Text section:
•••
June jobs growth is expected to outpace May and more Americans rejoined the workforce, even as companies continued to struggle to find employees to hire.
Economists expect nonfarm payrolls grew by 706,000 jobs in June and the unemployment rate fell to 5.6% from 5.8%, according to Dow Jones. That compares to 559,000 jobs created in May. Average hourly earnings are expected to have jumped 0.3% in June over May, and on a year-over-year basis were expected to rise by 3.6%, after a 1.98% increase in May.
“I think June is the last month where the numbers are going to be severely constrained by the [labor] supply issue,” said Stephen Stanley, chief economist at Amherst Pierpoint. “The supply issues won’t go away but it will start to dissipate.”
Hiring has not been nearly as robust as economists had been expecting, and Stanley said there are several factors behind the worker shortage. For one, some workers remain concerned about the virus and do not yet feel comfortable at work as vaccines continue to get rolled out. Others are likely waiting until September when children return to school before rejoining the work force.
But Stanley also said the enhanced $300 weekly unemployment benefits from the federal government is a factor, though some states are curtailing the extra payments which expire for everyone in September.
There are some encouraging signs, like far fewer first-time unemployment claims, which fell to 364,000 last week, the lowest pace since March 2020.
“I think there will be room for much bigger increases, not just in restaurants but across the board, and people will start to come back to the labor market in bigger numbers,” said Stanley. “I think the monthly gains are going to pick up from here … Everybody’s pointing to September as the big month, and I think that’s right, mainly because of schools going back.”
Stanley said the June employment report has historically been impacted negatively by the end of the school year, when workers are furloughed. But this year since many schools were not fully opened, and there won’t be big layoffs, that seasonal factor may show up as a positive.
Summer hiring surge
“My guess is we could actually see close to 1 million a month in July and August, and then ramping up further in September with the education pop coming in, to well over 1 million,” Stanley said. “If that happens, from June through September, that’s another 4 million [jobs]. You’re not getting to the February 2020 level, but you’re getting a lot closer.”
•••
Records from a data collection:

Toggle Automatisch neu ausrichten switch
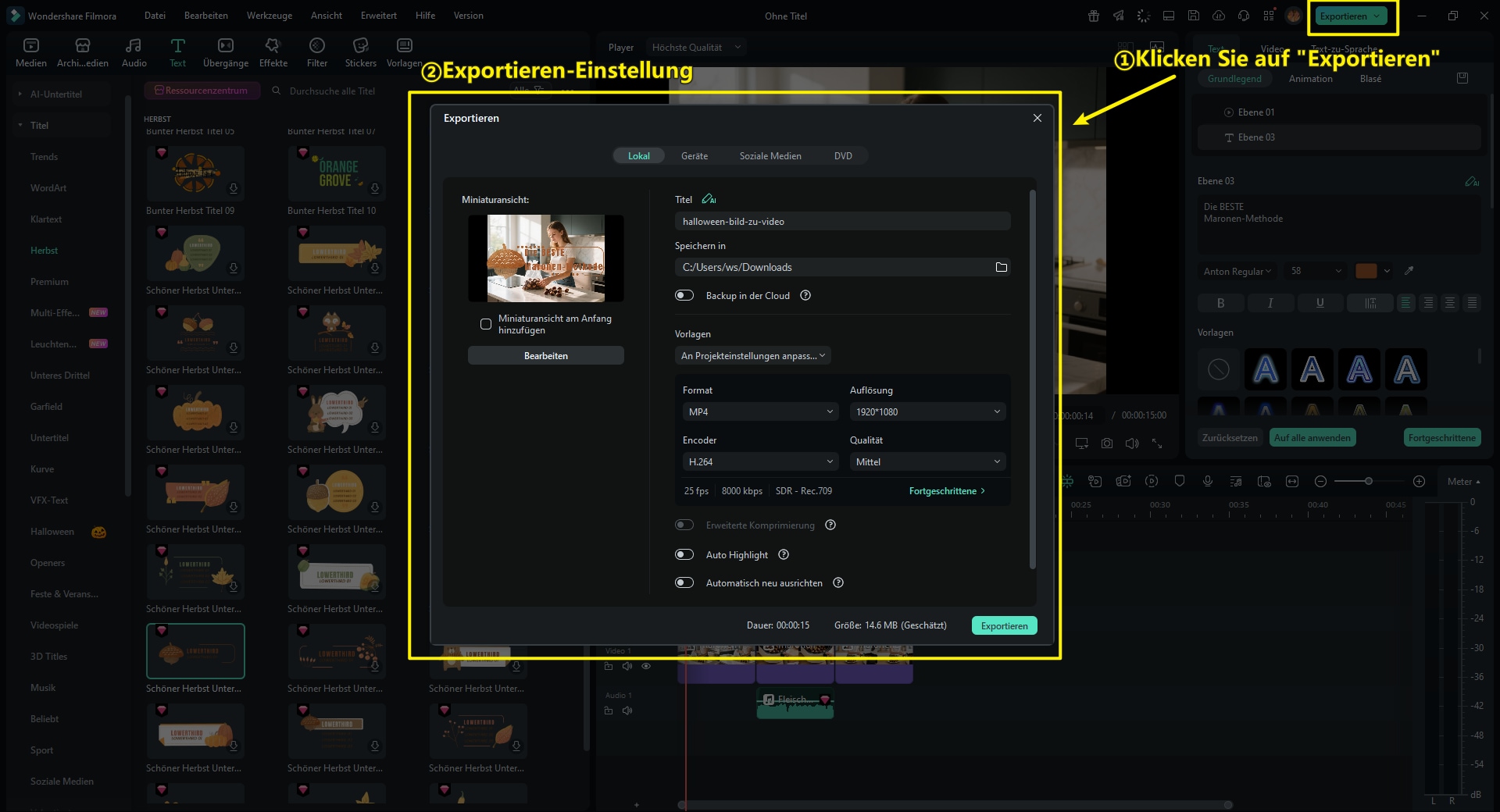This screenshot has width=1500, height=812. click(684, 582)
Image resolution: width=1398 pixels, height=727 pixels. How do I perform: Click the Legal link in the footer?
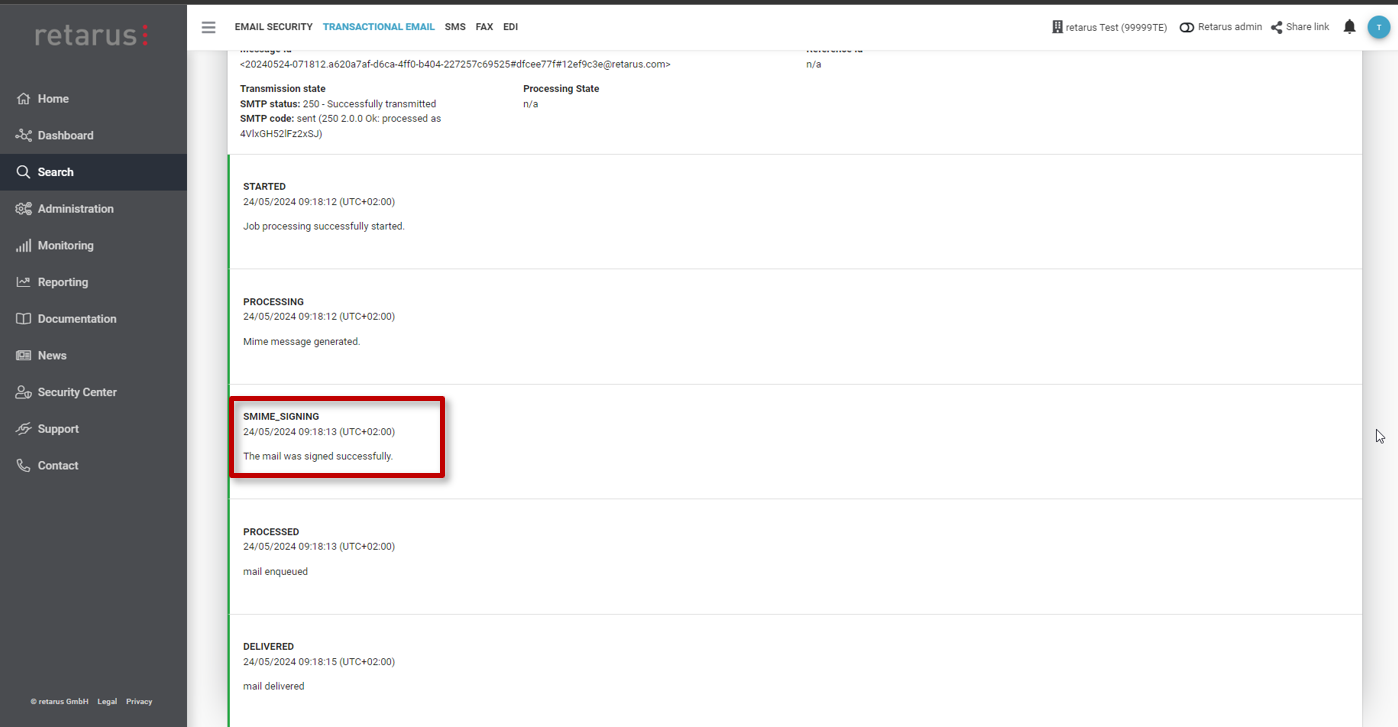(x=106, y=701)

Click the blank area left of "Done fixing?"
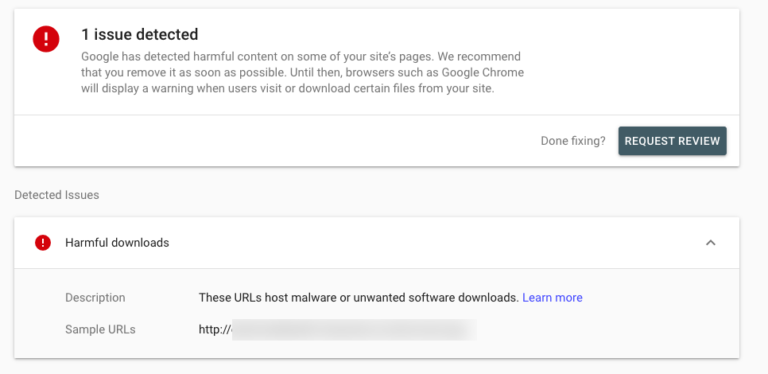pyautogui.click(x=274, y=141)
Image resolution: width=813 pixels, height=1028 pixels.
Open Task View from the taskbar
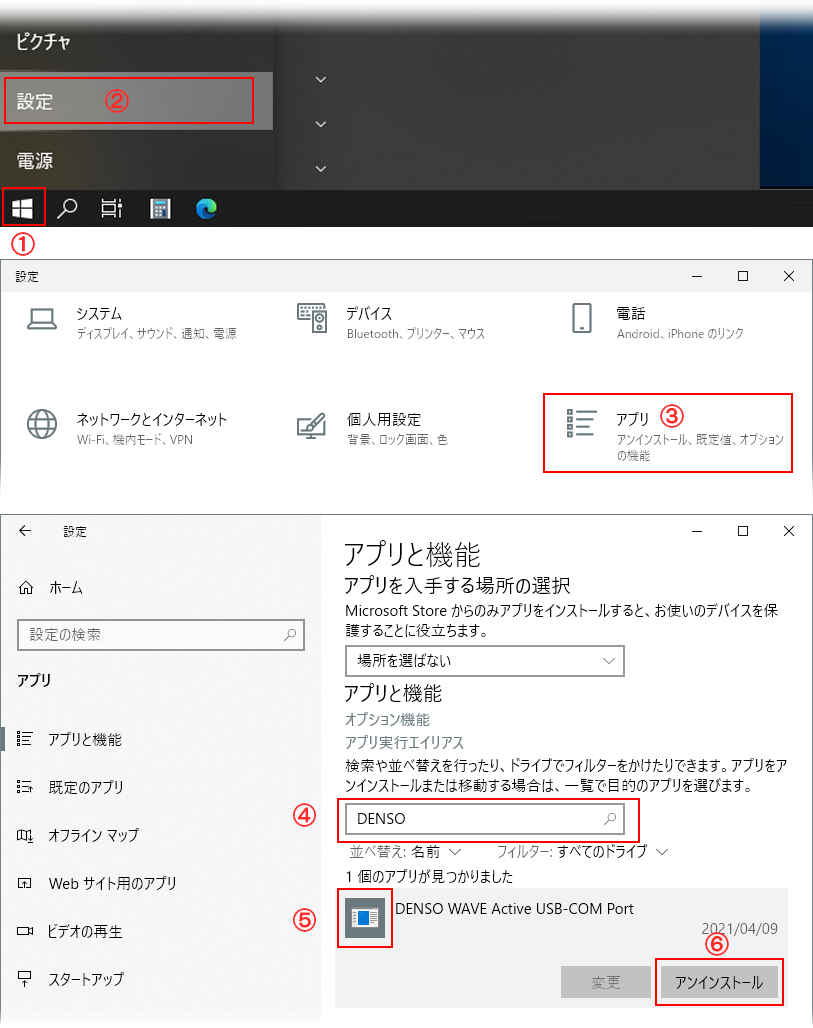point(112,208)
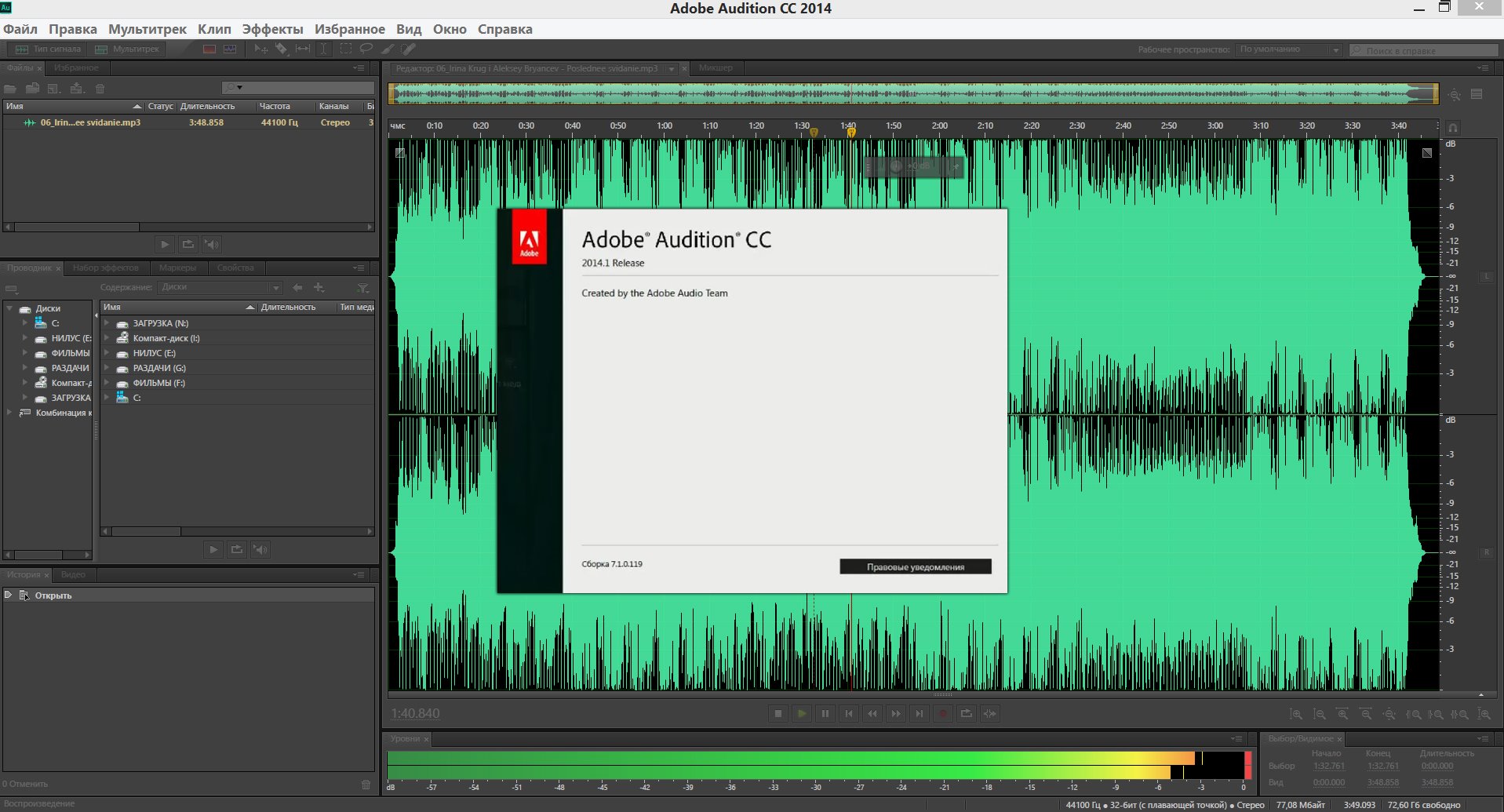The image size is (1504, 812).
Task: Expand the ФИЛЬМЫ (F:) drive in list
Action: tap(107, 383)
•••
To do:
#1 In the article on June jobs growth, how many jobs were created in May?
#2 Write the next few paragraphs of the article on June jobs growth, picking up after its final sentence.
None of the records are needed for this work.

Results of the exercise:
#1 559,000 jobs were created in May.

#2
Citigroup economists expect 860,000 jobs were added in June. They said if hiring was stronger, that could impact expectations for the Federal Reserve.
“Fed officials have recently focused more on the strong labor demand backdrop and have been somewhat less concerned by weaker-than-expected employment readings resulting from labor supply shortages,” the Citi economists noted. “This suggests to us that the larger market reaction would be in the event of an upside surprise” of more than one million.
The Citi economists said if June’s report is strong, it may be that the more robust labor market the Fed expects in the fall could have started to appear early. Markets could react more if the data is stronger-than-expected since it may trigger an earlier than anticipated move by the Fed to slow down its bond buying, or quantitative easing program.
“A stronger June employment report would help solidify expectations for a tapering announcement at one of the next few FOMC meetings,” the Citi economists noted. The beginning of the slow winddown of at least $120 billion a month in QE purchases would be a signal that the Fed’s next move could be to hike interest rates once the bond program is ended.
June ‘double-digits’ better than May
Tom Gimbel, founder and CEO of LaSalle Networks, said that what he sees in his nationwide staffing and recruiting business suggests that June was a strong month for job growth, and the improving trend looks like it will continue.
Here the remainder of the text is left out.